EXTRACT TO READ -
-------

When the “Greatest Show” St. Louis Rams were defeated by New England in a Super Bowl 36 upset, I wondered if the loss would damage the Pro Football Hall of Fame chances of individual players on the team’s offense.
Yes, the Rams won a Super Bowl and two NFC Championships over the three-season liftoff that began in 1999. Yes, we had the pleasure of watching one of the most dazzling and prolific offenses in NFL history. The Rams became the first team in league history to score 500-plus points in three consecutive seasons and averaged 33 points per game. And yes, the group generated a level of excitement that reverberated throughout the NFL.
But in a sporting culture that is obsessed with Super Bowls — media included — the 2001 Rams lost the biggest game of them all on a last-second field goal by Patriots kicker Adam Vinatieri. That winning drive was conducted by a young quarterback named Tom Brady … before he was Tom Brady, G.O.A.T.
And by failing to win multiple Super Bowls, the members of the Rams’ offense missed out on a resume-enhancing factor in the Hall of Fame voting process. Translation: in Hall of Fame debates, winning two Super Bowls — instead of one — does a helluva lot more to strengthen the argument.
Well, I am happy to say that the “Greatest Show” cast has done well. These men haven’t been overlooked or forgotten. They haven’t slipped through the crevices of history. They haven’t faded away. They mattered. And their accomplishments still resonate.
Saturday in Miami, when wide receiver Isaac Bruce was chosen for the Pro Football Hall of Fame, he became the fourth member of the “Greatest Show” offense to get the call to join the NFL immortals in Canton.
Bruce follows running back Marshall Faulk (2011), left offensive tackle Orlando Pace (2016) and quarterback Kurt Warner (2017.)

-------

WRITTEN EXERCISE A -
Answer these questions about the passage on the "Greatest Show" Rams:
(i) Which Patriots kicker made the last-second field goal that decided Super Bowl 36?
(ii) How many points per game did the Rams average?
(iii) In which year did Orlando Pace enter the Hall of Fame?
WRITTEN EXERCISE B -
Copy the passage on the "Greatest Show" Rams between "And by failing" and "strengthen the argument.", inclusive, replacing "multiple" with "several".
WRITTEN EXERCISE C -
Extend the passage on the "Greatest Show" Rams past its final sentence.

-------

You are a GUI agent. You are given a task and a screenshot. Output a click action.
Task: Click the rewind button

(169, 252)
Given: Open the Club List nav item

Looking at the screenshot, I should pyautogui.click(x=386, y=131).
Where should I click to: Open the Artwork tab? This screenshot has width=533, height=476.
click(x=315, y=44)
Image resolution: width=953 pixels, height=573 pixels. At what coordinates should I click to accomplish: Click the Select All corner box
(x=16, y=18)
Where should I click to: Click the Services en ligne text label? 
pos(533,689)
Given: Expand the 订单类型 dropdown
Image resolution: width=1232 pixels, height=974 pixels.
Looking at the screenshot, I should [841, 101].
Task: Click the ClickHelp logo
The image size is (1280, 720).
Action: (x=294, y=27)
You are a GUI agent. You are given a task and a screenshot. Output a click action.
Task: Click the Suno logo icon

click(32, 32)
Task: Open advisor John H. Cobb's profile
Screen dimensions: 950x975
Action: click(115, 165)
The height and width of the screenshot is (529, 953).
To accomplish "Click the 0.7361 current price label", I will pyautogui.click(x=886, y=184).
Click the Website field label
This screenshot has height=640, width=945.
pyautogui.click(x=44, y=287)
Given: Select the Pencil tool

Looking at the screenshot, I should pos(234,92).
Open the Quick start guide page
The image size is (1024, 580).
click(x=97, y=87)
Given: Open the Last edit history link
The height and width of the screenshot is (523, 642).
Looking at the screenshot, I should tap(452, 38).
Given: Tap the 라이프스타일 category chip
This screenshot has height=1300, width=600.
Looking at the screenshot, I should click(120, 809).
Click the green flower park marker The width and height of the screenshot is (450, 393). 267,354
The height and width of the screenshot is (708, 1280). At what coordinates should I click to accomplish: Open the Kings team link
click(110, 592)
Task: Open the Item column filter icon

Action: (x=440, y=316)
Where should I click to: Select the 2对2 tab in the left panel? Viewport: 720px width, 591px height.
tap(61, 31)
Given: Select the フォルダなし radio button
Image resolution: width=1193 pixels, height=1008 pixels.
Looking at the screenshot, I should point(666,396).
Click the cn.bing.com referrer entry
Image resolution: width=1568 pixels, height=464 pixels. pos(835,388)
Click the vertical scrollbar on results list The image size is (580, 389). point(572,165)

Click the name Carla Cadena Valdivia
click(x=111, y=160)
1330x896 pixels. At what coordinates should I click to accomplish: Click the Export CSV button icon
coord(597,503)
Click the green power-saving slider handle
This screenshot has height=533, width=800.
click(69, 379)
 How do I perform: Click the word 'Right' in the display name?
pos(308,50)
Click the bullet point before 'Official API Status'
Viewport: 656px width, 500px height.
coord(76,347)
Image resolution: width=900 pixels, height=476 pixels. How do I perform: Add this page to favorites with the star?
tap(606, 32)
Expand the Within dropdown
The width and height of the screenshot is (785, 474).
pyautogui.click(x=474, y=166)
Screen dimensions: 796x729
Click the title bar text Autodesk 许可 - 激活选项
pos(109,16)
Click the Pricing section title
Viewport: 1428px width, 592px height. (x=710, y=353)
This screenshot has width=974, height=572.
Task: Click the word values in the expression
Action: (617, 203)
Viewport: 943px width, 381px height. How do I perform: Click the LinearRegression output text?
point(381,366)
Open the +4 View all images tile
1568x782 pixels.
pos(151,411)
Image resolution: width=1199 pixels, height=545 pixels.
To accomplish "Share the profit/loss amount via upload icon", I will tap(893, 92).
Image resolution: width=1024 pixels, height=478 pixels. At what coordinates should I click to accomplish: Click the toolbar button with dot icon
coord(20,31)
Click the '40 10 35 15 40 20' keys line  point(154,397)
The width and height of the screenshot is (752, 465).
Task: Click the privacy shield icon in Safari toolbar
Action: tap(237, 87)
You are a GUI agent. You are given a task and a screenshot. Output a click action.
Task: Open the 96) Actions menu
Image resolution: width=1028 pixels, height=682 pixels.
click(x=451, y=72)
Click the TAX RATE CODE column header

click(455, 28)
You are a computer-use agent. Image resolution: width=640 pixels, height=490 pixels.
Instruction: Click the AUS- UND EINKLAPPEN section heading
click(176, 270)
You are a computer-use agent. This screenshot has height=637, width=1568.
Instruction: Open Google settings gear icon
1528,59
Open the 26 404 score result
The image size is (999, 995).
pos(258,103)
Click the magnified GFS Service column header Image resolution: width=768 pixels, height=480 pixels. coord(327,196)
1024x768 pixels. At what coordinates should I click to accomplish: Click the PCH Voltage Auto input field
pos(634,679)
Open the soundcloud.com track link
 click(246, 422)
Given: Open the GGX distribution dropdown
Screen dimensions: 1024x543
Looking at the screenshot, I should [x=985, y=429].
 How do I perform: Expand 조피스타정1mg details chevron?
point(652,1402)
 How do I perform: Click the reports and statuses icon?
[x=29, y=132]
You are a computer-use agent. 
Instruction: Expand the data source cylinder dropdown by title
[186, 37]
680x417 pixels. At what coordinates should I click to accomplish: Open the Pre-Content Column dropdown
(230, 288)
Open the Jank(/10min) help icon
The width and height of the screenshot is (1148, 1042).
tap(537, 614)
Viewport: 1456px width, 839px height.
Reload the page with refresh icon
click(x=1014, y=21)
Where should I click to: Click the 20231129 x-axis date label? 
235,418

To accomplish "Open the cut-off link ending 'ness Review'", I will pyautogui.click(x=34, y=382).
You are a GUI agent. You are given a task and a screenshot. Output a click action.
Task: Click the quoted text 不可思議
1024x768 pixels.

-------

FINAL ANSWER A -
(i) Adam Vinatieri
(ii) 33
(iii) 2016

FINAL ANSWER B -
And by failing to win several Super Bowls, the members of the Rams’ offense missed out on a resume-enhancing factor in the Hall of Fame voting process. Translation: in Hall of Fame debates, winning two Super Bowls — instead of one — does a helluva lot more to strengthen the argument.

FINAL ANSWER C -
And wide receiver Torry Holt was a finalist (for the first time) in this year’s balloting. Holt was a long shot on Saturday. With Bruce becoming one of five modern-era players selected among 15 candidates, Holt didn’t have a chance. Understand that I’m not saying Holt is undeserving. He has a Hall of Fame case, and will eventually make it. But it’s crazy to believe that Bruce AND Holt would be voted in at the same time. That wasn’t going to happen.
And though I am focusing on offense here — because that formed the Rams’ identity and made a mark on NFL history — defensive back Aeneas Williams was voted into the Hall in 2014. But the great Aeneas didn’t join the Rams until 2001, after spending the first 10 years of his career in Arizona.
But for the 1999-01 Rams to have four representatives from the Greatest Show cast receive the league’s highest honor … It’s profound. It’s impressive.
I went back through history and reviewed some of the best-ever teams to see how many players, on offense, were enshrined in the Hall.
I’m not talking about all players from every era of football for that franchise; I’m referring to a specific period of greatness.
I don’t intend this to serve as an all-encompassing review of offense and the Hall of Fame. I’m trying to go with teams that you may be more familiar with, and I didn’t want to go through every era of NFL history.
The Cleveland Browns, for example, have a bunch of Hall of Famers from their offense during an extended stretch that started in the late 1940s and carried into the 1960s. Their Hall of Famers included RB Jim Brown and QB Otto Graham — and seven others. . It’s hard to do proper accounting because some Browns were part of the ‘50s but not the ‘60s … Some played in the ‘60s but not (or briefly) in the ‘50s. It isn’t one nucleus.
Again, the accounting only consists of players on offense… though I suppose I should at least mention a kicker or two.
Here are some examples of how the “Greatest Show” Rams have done in the Hall of Fame count. On a comparative basis, the Rams’ group of four offensive stars stands tall:
♦ Lombardi’s Green Bay Packers have five members of the ‘60s offense in Canton: QB Bart Starr, RBs Paul Hornung and Jim Taylor, guard Jerry Kramer and center Jim Ringo.
♦ The late-1950s, early-60s Baltimore Colts had four Hall of Famers, the same number as the Greatest Show Rams. The Colts were QB Johnny Unitas, RB Lenny Moore, WR Raymond Berry, and offensive lineman Jim Parker.
♦ The Tom Landry Dallas Cowboys of the late ‘60s and 1970s won two Super Bowls and played in three others. They had four future Hall of Famers: QB Roger Staubach, RB Tony Dorsett, WR Bob Hayes, and guard Rayfield Wright.
♦ The Jimmy Johnson Cowboys (three Super Bowl wins) also had four Hall of Famers in RB Emmitt Smith, WR Michael Irvin, QB Troy Aikman, and guard Larry Allen.
♦ The Minnesota Vikings of the late 1960s early ‘70s, a team that played in four Super Bowls, had three Canton-bound players on offense: QB Fran Tarkenton, center Mick Tingelhoff and offensive tackle Ron Yary.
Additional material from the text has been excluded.